Chiuse gli occhi, scuotendo la testa per scacciare quel pensiero e quando li riaprì Huck era già senza pantaloni, sopra di lei, intendo a baciarle il collo. Si aggrappò alle sue spalle quando le sfilò il reggiseno. La sua pelle fu percorsa da impercettibili scosse quando percepì il tessuto allentarsi, così come rabbrividì quando anche il tessuto degli slip scomparì, finendo a terra con gli altri indumenti.

Era come se fosse distaccata dal suo corpo, provava piacere, ma al tempo stesso era come se vivesse quell’esperienza da esterna.

I baci di Huck, le sue spinte, le sue carezze erano piacevoli, ma la sua testa era vuota, libera, incapace di godersi il momento. Si sentiva ubriaca, senza aver bevuto, in balia di una qualche sostanza che non aveva assunto.

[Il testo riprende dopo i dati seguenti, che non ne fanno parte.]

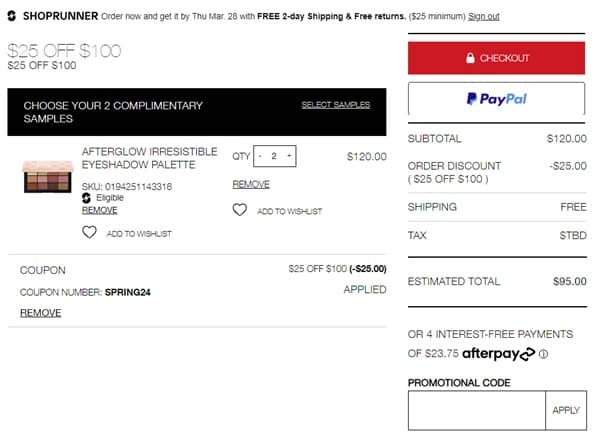Increase quantity with the plus button

[288, 156]
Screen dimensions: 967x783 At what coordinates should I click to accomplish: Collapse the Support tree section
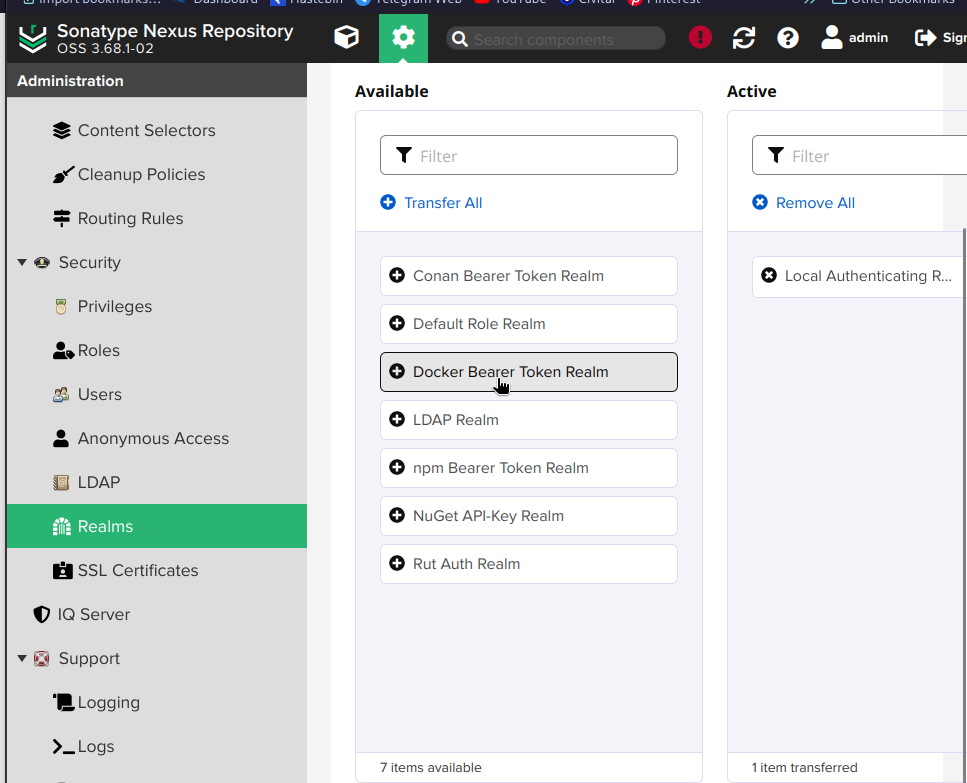22,659
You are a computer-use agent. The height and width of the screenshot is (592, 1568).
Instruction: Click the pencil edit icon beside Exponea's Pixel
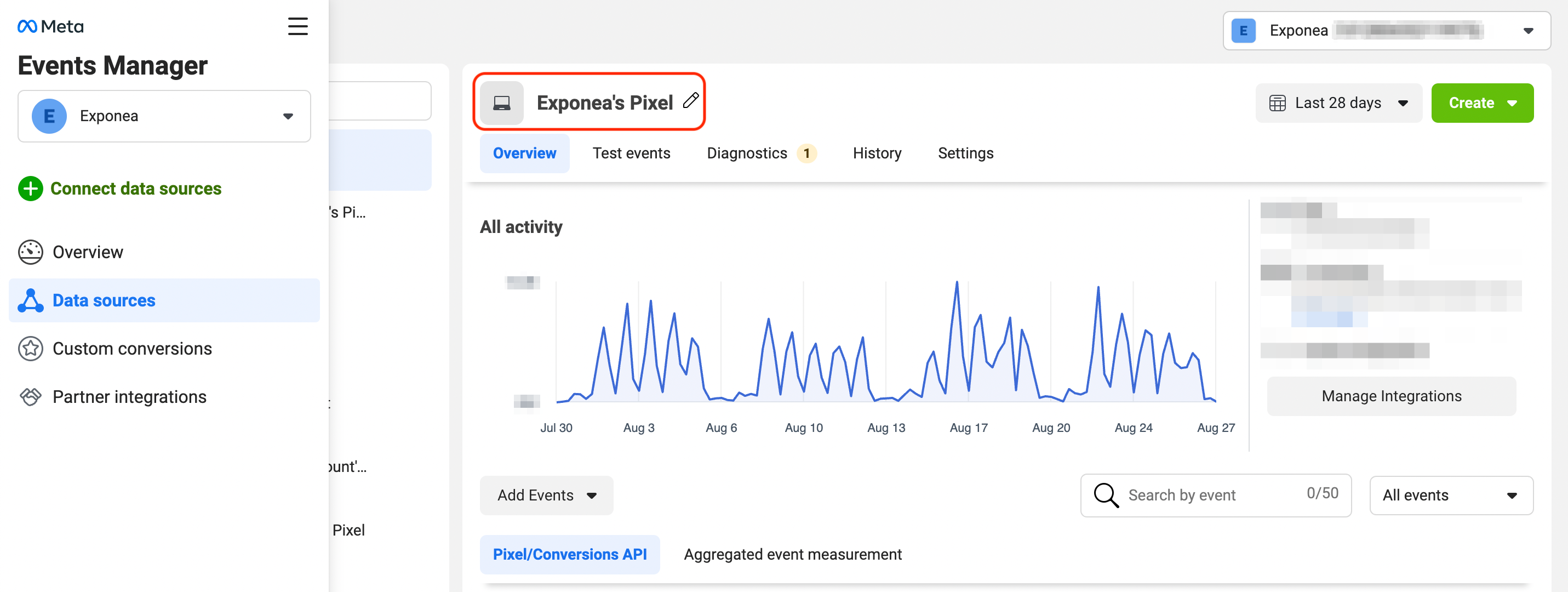[690, 100]
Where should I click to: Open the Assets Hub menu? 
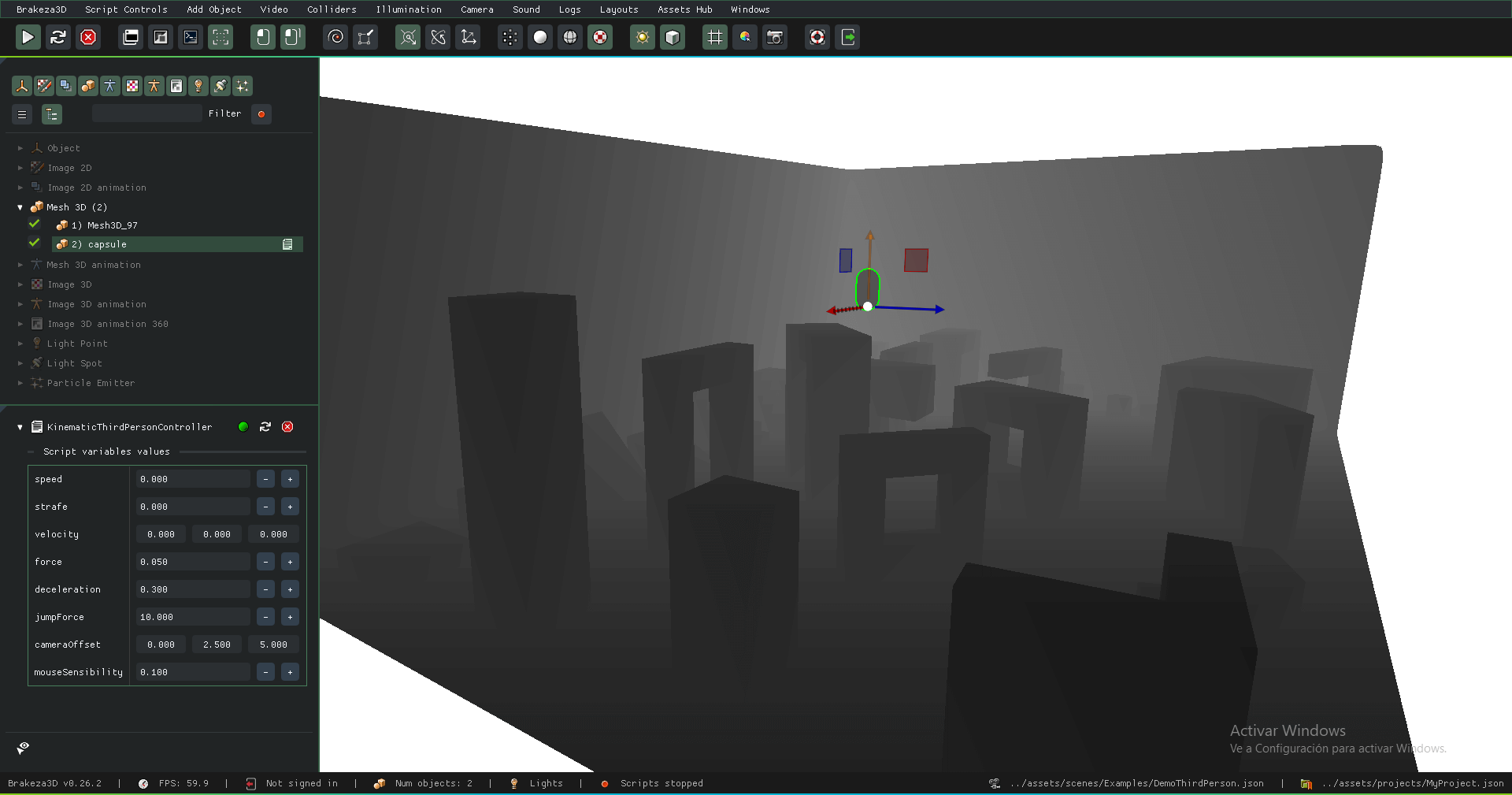pos(684,9)
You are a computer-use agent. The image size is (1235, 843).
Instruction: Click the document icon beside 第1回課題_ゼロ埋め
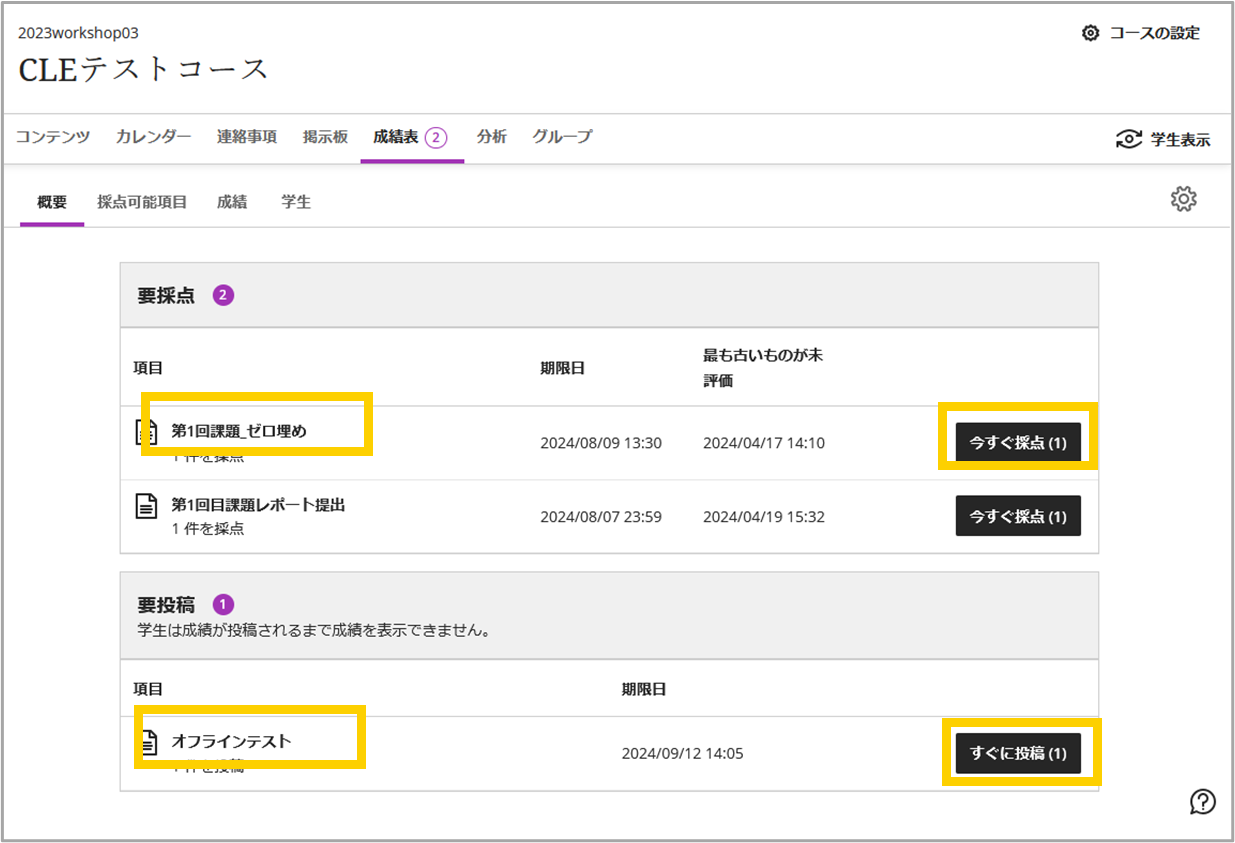coord(146,432)
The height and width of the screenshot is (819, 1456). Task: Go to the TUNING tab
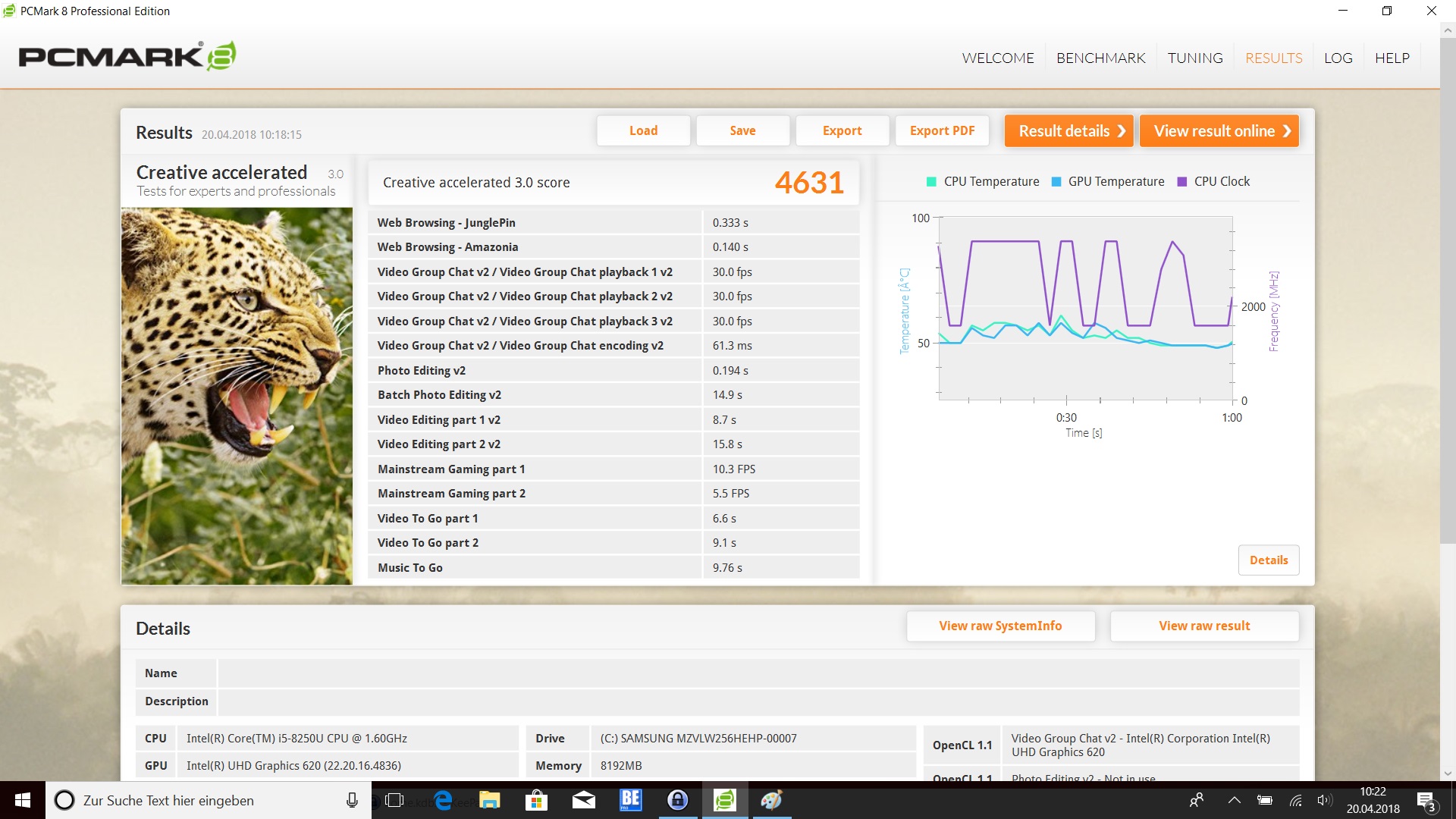click(1194, 58)
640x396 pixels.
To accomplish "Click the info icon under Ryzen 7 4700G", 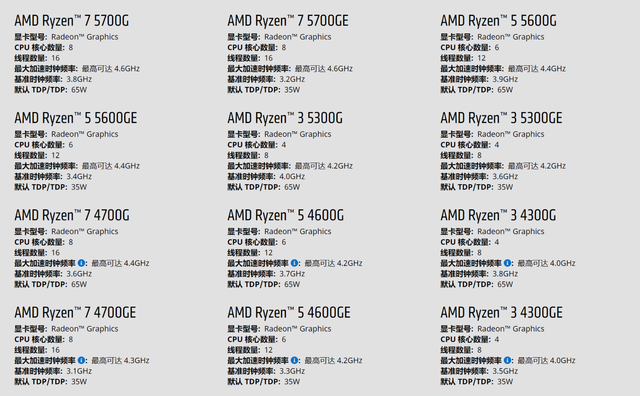I will [x=81, y=263].
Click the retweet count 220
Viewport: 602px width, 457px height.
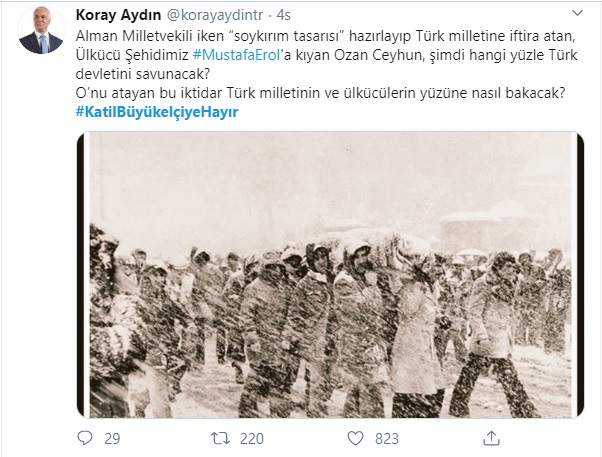point(251,439)
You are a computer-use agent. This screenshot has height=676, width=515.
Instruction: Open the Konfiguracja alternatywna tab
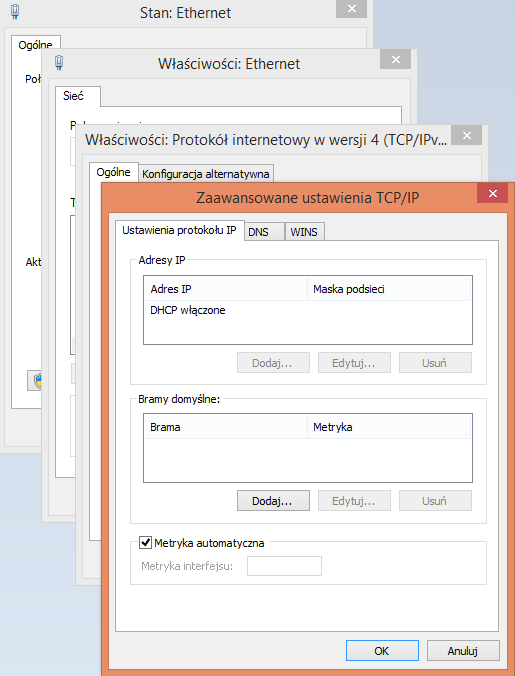click(206, 174)
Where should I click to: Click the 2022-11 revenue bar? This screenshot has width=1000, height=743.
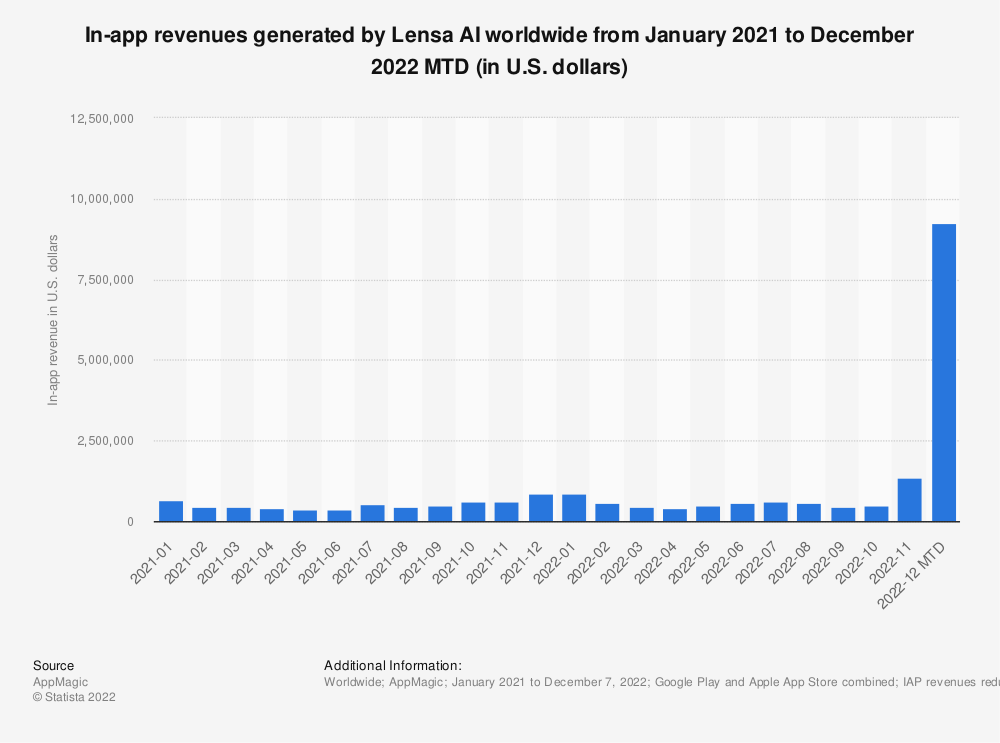point(909,500)
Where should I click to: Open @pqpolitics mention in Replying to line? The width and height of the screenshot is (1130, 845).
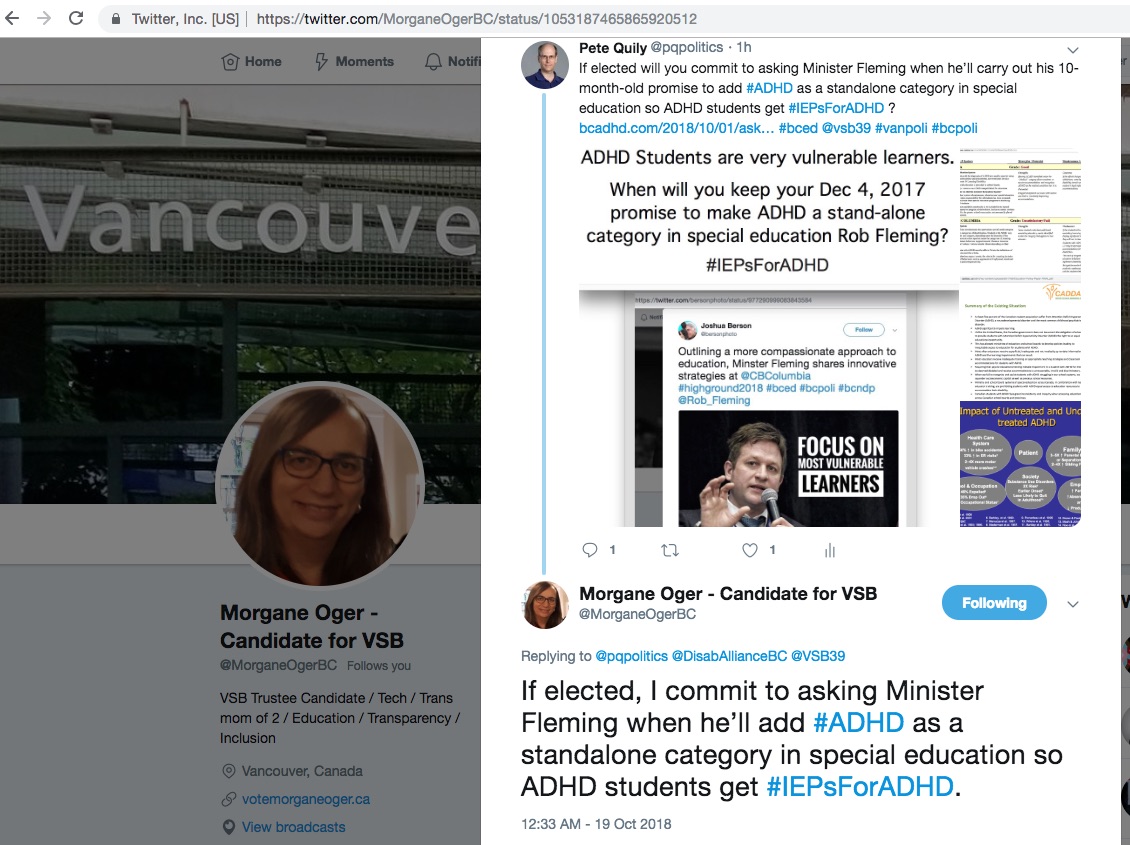tap(631, 656)
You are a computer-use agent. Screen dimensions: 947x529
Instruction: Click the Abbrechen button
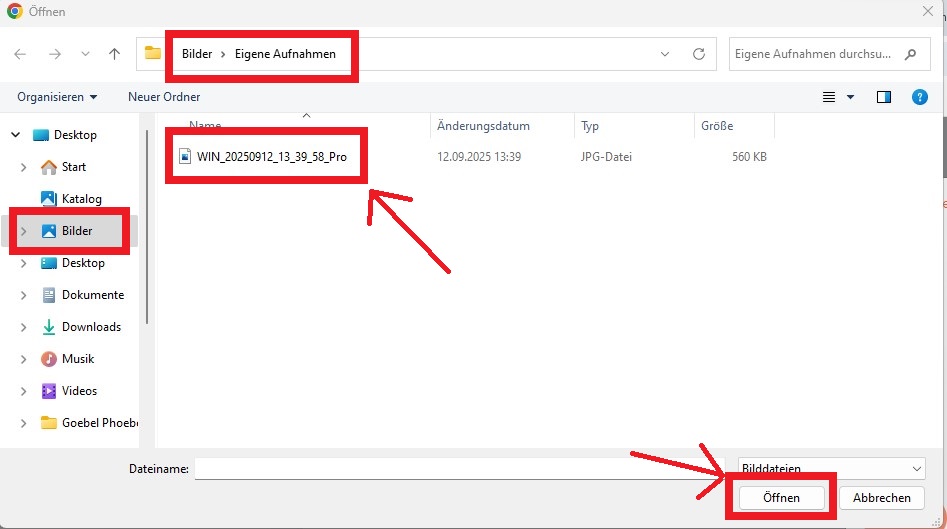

Quando riprese coscienza del suo corpo sentiva il peso del corpo di Huck sul suo. Si sentì in colpa, senza capirne il motivo e automaticamente accarezzò i capelli del ragazzo.

Huck alzò appena il viso, sorridendole. Scivolò di fianco a lei, accogliendola tra le sue braccia.

Solo dopo alcuni minuti eterni passati in quella posizione, a Joan cadde l’occhio sull’orologio del ragazzo. Erano le 20.35.

“Oddio è tardissimo! Devo andare a lavorare, con la metrò non arriverò mai in tempo”.

Si alzò cercando sul pavimento il suo intimo, mentre anche Huck cercava i suoi boxer, poi sparì in corridoio, dove trovò altri indumenti.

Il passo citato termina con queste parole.